Is using technological advances somehow less authentic than say, 17th-century tools and methods? What year is the cutoff for authenticity? Is after 1937 not authentic? With this logic, surely any sort of CNC woodworking must be way off of the authenticity scale, causing a twist in the aforementioned woolies.
I have to admit that I was hesitant about getting and using a Domino. Not because of authenticity, but because everyone that I know who has one has told me that they can’t remember the last time they cut a mortise-and-tenon. My concern was that I might end up doing the same, which I don’t want. I like cutting mortise-and-tenon joints by hand or with various machines and it has become a big part of what I do. At the end of the day, I got the Domino because it felt right for me. Never once did the thought of authenticity come to mind.

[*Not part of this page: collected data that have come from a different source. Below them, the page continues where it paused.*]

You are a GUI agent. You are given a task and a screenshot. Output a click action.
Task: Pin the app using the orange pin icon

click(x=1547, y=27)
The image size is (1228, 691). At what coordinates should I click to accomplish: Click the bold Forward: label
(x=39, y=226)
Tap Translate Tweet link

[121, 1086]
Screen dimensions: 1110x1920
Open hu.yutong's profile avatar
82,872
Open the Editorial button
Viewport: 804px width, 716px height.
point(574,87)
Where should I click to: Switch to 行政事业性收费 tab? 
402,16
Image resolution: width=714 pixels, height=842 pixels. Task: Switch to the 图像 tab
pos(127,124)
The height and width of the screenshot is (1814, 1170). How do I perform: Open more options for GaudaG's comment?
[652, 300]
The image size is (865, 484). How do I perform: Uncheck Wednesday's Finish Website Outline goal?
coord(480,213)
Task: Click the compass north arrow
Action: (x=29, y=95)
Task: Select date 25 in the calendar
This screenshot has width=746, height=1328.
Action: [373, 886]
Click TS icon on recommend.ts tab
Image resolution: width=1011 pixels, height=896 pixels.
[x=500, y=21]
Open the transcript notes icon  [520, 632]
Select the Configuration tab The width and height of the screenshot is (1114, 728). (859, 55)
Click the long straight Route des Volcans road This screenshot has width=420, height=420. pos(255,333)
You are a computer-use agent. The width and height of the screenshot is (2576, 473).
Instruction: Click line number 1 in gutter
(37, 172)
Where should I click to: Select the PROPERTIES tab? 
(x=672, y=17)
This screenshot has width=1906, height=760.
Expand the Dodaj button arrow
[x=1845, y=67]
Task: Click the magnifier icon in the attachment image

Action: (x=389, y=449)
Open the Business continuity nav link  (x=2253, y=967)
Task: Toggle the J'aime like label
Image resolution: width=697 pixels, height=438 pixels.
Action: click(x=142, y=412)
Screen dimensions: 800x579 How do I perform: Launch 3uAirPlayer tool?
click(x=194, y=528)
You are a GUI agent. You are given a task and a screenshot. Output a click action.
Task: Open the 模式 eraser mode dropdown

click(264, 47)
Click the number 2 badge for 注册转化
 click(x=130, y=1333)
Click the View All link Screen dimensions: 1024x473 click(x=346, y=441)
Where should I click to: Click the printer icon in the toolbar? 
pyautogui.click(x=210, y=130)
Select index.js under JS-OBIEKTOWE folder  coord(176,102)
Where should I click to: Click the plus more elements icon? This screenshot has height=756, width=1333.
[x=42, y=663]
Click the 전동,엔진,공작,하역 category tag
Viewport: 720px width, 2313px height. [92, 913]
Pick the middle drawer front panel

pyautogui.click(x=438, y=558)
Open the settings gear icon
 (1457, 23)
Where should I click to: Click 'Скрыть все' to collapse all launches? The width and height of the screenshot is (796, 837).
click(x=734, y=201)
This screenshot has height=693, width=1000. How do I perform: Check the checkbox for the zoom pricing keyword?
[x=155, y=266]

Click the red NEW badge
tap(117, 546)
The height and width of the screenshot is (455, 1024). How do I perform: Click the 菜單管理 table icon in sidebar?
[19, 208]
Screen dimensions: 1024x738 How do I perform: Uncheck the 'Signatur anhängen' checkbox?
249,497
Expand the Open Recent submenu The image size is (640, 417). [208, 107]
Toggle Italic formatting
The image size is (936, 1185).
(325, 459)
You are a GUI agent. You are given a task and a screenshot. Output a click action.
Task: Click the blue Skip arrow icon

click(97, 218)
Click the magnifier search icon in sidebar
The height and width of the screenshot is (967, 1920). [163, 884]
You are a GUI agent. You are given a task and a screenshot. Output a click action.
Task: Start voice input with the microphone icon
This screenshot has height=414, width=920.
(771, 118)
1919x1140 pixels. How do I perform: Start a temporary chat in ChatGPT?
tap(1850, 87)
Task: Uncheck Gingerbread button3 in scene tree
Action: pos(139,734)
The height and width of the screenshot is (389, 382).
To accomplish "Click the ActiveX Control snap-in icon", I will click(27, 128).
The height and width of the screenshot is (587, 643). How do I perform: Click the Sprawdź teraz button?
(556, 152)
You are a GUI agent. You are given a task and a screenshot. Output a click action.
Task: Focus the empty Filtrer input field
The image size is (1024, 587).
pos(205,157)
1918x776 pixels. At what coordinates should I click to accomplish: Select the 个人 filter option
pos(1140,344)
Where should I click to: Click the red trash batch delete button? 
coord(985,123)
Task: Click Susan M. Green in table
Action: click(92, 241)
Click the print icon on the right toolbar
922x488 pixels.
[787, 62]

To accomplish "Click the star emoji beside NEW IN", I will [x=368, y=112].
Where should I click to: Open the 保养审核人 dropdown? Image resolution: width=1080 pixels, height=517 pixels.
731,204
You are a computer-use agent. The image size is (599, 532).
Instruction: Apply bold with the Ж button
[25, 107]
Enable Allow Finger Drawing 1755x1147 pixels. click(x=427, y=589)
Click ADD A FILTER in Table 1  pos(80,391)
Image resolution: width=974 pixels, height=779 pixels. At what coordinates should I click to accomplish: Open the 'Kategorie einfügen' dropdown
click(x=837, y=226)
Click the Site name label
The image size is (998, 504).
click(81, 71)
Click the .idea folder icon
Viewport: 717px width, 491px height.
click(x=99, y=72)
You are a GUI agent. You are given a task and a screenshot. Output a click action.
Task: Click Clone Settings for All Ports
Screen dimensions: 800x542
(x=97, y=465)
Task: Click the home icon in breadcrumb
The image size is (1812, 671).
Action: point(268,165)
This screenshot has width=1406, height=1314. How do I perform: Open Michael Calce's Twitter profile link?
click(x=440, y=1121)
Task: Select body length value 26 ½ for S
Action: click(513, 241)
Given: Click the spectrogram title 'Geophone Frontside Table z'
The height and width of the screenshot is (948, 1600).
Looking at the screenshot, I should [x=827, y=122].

Ultimately, I say authenticity is subjective. Instead of concerning ourselves with being “authentic,” we’d find more meaning in conversations about enjoyment. Personally, I enjoy making furniture and cabinets using a combination of different techniques and tools. You could get into the argument that the floating tenons that a Domino joiner creates aren’t as strong as an integral tenon, but that would be akin to arguing about how many fairies can dance on the head of a pin. Both are plenty strong, so again it comes down to preference.
If I’ve learned anything in two decades of working wood, it’s that there is no one way to achieve a goal. Joinery can be cut with a whole host of tools, from the simplest hand tools to the most advanced CNC-driven machines. If you like programming a CNC and that is part of what you enjoy about the craft, then go for it. It’s not my cup of tea but I’m certainly not going to question your integrity or authenticity, or get into a bun fight about whose method is more right.
I’ve seen people program CNCs and there is an artistry to that. I’m equally impressed watching a CNC at work as I am seeing someone with a command of hand tools. One is not more authentic, it is all woodworking. Let’s spend less time debating and more time enjoying the work.